- [PROBLEM REQUIREMENTS] Copy the listing below line for line, exactly as it appears, leaving out the pictures.

- [MATERIALS PROVIDED]

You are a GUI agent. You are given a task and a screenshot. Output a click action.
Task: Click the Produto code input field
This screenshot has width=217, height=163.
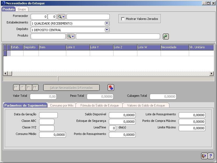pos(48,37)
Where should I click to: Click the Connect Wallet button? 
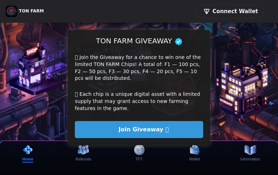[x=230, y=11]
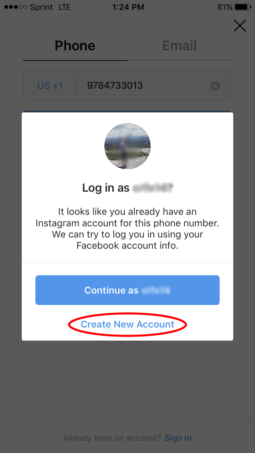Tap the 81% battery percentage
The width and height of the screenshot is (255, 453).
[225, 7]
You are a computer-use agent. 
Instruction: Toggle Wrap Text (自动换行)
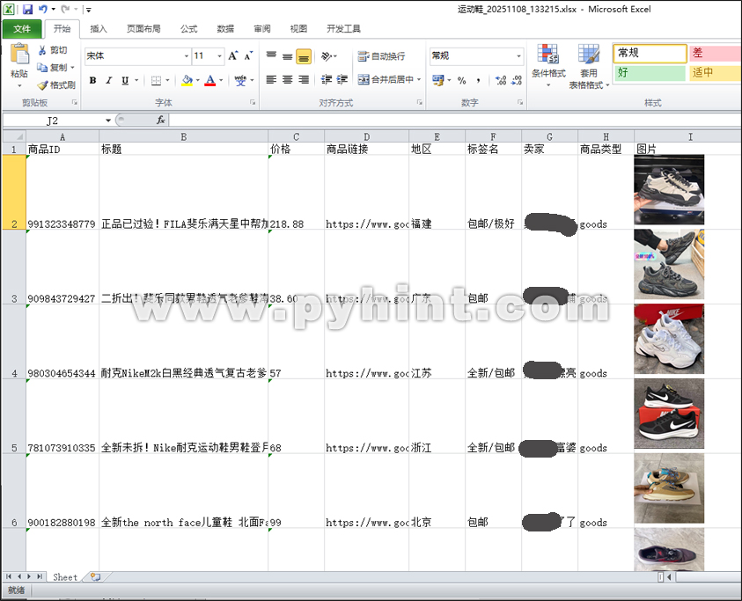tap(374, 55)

- [RESPONSE TO THIS EXERCISE]
You are a GUI agent. You are given a task and a screenshot. Output a click action.
Task: Click the Produto code input field
This screenshot has width=217, height=163.
pos(48,37)
Where should I click to: Click the Connect Wallet button? 
[x=230, y=11]
Tap the 81% battery percentage
The width and height of the screenshot is (255, 453).
[225, 7]
You are a computer-use agent. 
Instruction: Toggle Wrap Text (自动换行)
tap(374, 55)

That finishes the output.